Records shown ->
┄┄┄┄┄┄┄┄┄┄

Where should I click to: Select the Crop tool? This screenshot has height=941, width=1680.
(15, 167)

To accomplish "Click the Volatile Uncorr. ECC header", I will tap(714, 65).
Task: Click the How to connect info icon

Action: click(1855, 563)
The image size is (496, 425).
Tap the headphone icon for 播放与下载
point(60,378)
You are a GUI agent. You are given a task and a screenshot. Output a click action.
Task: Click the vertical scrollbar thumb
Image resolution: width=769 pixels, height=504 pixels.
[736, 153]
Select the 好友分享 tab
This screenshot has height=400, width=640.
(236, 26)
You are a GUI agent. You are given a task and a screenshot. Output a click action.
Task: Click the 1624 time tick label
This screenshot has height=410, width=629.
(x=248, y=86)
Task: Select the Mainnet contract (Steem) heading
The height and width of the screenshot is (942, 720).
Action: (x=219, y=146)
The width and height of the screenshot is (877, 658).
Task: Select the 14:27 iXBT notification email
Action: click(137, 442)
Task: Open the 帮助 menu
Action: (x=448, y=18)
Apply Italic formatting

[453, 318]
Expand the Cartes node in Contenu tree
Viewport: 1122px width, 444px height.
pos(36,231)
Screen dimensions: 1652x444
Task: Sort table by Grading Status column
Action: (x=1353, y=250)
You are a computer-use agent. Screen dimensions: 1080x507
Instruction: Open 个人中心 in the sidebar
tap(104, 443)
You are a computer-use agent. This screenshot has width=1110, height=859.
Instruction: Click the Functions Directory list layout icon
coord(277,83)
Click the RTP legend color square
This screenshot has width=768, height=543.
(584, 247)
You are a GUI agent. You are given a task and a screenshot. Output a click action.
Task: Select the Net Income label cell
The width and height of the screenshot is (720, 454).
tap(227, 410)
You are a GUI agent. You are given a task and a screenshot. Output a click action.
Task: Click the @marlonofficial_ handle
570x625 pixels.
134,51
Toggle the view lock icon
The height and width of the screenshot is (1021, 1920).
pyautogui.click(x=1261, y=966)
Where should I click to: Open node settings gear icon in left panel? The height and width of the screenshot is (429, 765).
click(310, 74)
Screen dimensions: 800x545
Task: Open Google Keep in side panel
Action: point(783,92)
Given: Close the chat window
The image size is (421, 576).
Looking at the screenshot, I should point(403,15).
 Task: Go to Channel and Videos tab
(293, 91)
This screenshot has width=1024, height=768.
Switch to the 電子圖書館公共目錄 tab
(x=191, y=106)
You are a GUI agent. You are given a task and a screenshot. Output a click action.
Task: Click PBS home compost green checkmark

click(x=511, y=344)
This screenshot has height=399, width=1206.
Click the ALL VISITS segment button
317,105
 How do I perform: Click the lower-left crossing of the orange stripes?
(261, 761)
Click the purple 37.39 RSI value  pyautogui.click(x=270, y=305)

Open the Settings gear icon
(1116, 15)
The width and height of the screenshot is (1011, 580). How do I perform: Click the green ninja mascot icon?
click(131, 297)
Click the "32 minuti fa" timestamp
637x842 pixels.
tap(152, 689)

┄┄┄┄┄┄┄┄┄┄

To do -> The required output is a copy of each line in the records where the string "computer" occurs.

Solved problem ->
You are a computer-use agent. Screen dimensions: 1080x507
You are a computer-use agent. This screenshot has width=1110, height=859.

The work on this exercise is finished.